Both corticosteroid and viscosupplementation injections are used to treat glenohumeral osteoarthritis. Studies have shown a short-term improvement in pain with corticosteroid injections for knee osteoarthritis but this effect has not yet been shown in the glenohumeral joint [27, 32, 33]. Viscosupplementation injection, such as hyaluronic acid, appears more promising [32, 34]. The AAOS Clinical Practice Guidelines note that while it is a treatment option, the primary study showing its effectiveness in glenohumeral arthritis is industry supported [27]. Furthermore, there is no viscosupplementation currently available that is FDA approved for the shoulder.

Non-arthroplasty Surgery

Other treatment options that are considered less invasive than shoulder arthroplasty were also reviewed. These include arthroscopic debridement, capsular release, chondroplasty, microfracture, removal of loose bodies, subacromial decompression, distal clavicle excision, and labral repair among others. The AAOS Clinical Practice Guidelines neither support nor oppose the use of these procedures in the treatment of glenohumeral arthritis [27]. There is some data to suggest that arthroscopic debridement is a short-term option for young patients with glenohumeral arthritis as a temporizing measure prior to shoulder arthroplasty [3537].

Preoperative Evaluation

History

A thorough history is important in identifying patients with pathology that can be treated with anatomic shoulder arthroplasty. There are many etiologies of shoulder pain including arthritis, rotator cuff tear, and cervical spine pathology. A good history and physical exam can help determine the cause of the shoulder pain and the most appropriate treatment.

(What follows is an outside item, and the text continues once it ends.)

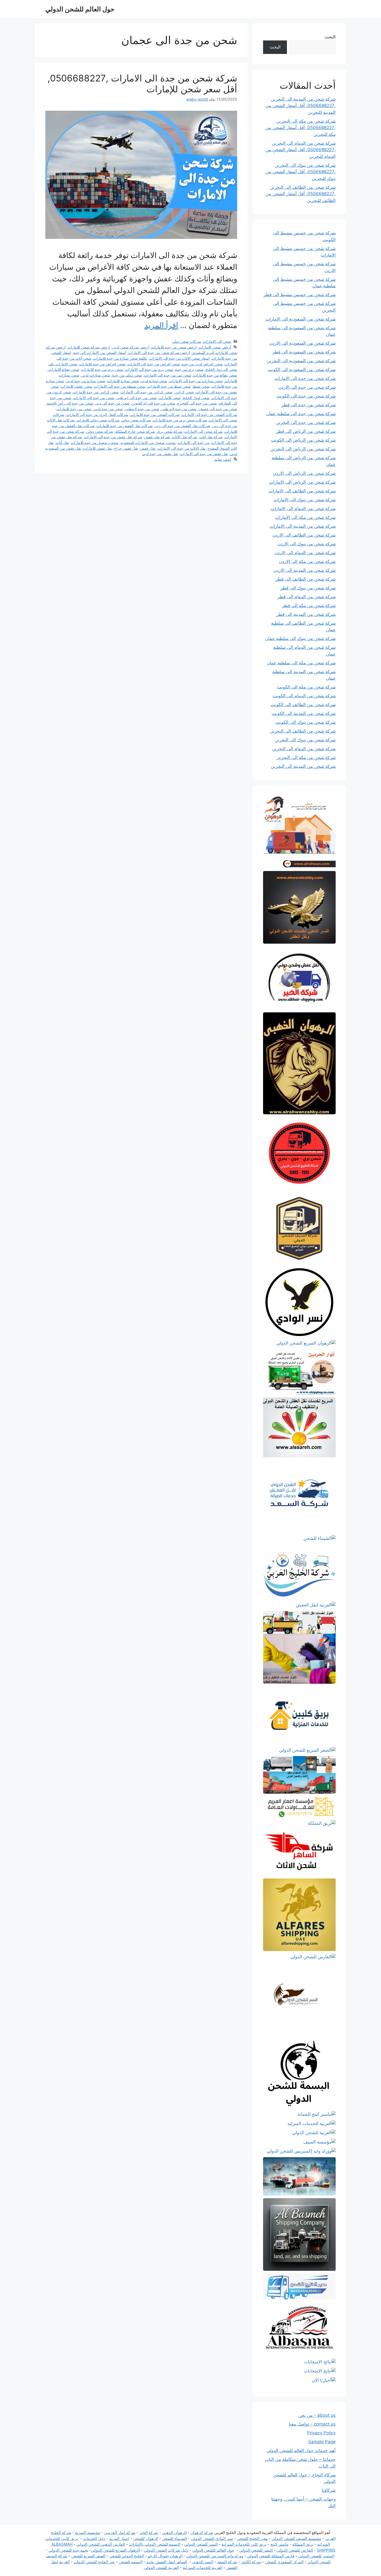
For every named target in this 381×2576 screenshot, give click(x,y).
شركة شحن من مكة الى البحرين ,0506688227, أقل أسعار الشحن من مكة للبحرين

Most patients with arthritis report pain and decreased range of motion. Decreased range of motion is noted as difficulty with activities of daily living, particularly activities that require external rotation such as putting on a coat. The distribution of pain is important, as radicular distribution with or without numbness may be indicative of cervical spine pathology [38]. Typically arthritic pain is characterized as deep and difficult to localize. Often there is tenderness to palpation along the anterior and posterior glenohumeral joint lines.

Duration of pain and nonsurgical treatment history are important to elucidate. Arthritic pain is insidious in onset and worsens over time, with occasional acute flairs. The onset of pain can help differentiate acute and chronic disease processes. Arthritis pain usually has an insidious onset [39, 40]. Acute onset associated with trauma is more suggestive of injury, such as acute rotator cuff tear or fracture or an acute arthritic flair that may subside with time and medical management. Aggravating factors can also help identify shoulder pathology. Pain with most shoulder movements and gelling with periods of inactivity are characteristics of arthritis, while patients with rotator cuff tears usually report more specific activity-related pain with overhead activity [40].

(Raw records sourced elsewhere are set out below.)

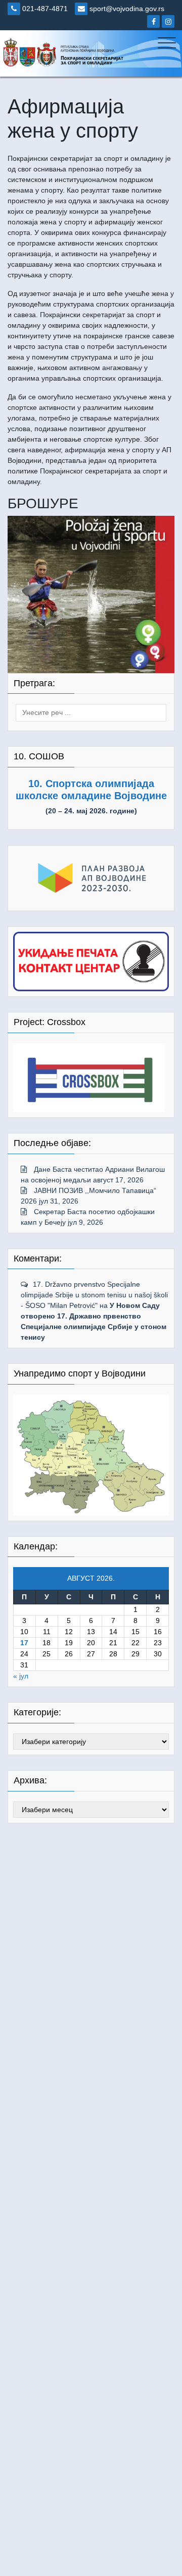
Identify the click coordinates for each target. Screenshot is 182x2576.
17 (24, 1643)
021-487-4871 (44, 9)
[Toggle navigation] (167, 42)
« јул (20, 1676)
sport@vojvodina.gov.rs (125, 9)
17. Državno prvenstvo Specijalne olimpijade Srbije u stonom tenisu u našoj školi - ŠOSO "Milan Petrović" (94, 1294)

Patients should be asked about prior conservative treatments for pain management and if these have been effective. Those who have not tried conservative therapy or who are experiencing acute pain may benefit from a trial of nonsteroidal anti-inflammatory medications or an intra-articular injection. While not supported by the AAOS Clinical Practice Guidelines, these conservative measures often help relieve pain in patients experiencing acute flairs. Conservative management may also be reasonable management for patients who are not medically stable for surgery or those who would prefer to delay arthroplasty.

Patient age, lifestyle, and expectations are an important factor when planning shoulder arthroplasty. The ideal candidate for shoulder arthroplasty is older, but in recent years younger patients are increasingly requesting this procedure as well due to its success and possibly due to perceived improved implant longevity and better revision options. There is no consensus on the results of shoulder arthroplasty in younger patients with some studies showing good implant survival rates at 10 years and others showing decreased long-term function and survival [26, 41]. Younger patients tend to be more active and have increased expectations about what activities they will be able to do after shoulder arthroplasty. While there are no clear guidelines, most surgeons discourage shoulder arthroplasty patients from activities that transmit high loads across the shoulder, such as contact sports and heavy lifting [42, 43]. Therefore, patient expectations should be discussed preoperatively. Heavy laborers and weightlifters may need to consider a new occupation or finding lower-impact activities postoperatively. If such patients are not willing to do this, it may be reasonable to postpone arthroplasty.

An understanding of the patient’s social situation is also recommended. Most patients will be in a sling for at least 2 weeks postoperatively and limited activity for 6 weeks or longer to protect their subscapularis repair. This may necessitate visiting nurses or other help at home postoperatively, especially if the affected arm is their dominant arm. Ensuring adequate support postoperatively can help to increase patient compliance and, in turn, minimize complications.

Past Medical and Surgical History

While preoperative clearance by the patient’s primary care physician is often required, the surgeon should also be familiar with the patient’s medical and surgical history. Significant cardiac or pulmonary problems that may impact anesthesia choice should be discussed. Diabetes should be well controlled and patients should be counseled that it is a risk factor for postoperative infection. Patients with inflammatory arthritis, such as rheumatoid arthritis, may be on corticosteroids or immunomodulators, which can increase the risk of wound breakdown and postoperative infection. A history of venothromboembolism may require more aggressive postoperative anticoagulation. Smoking cessation is recommended to improve the probability of subscapularis healing. Systemic symptoms suggestive of infection at another site should be screened for, including foot ulcerations, open wounds on the ipsilateral extremity and poor dentition.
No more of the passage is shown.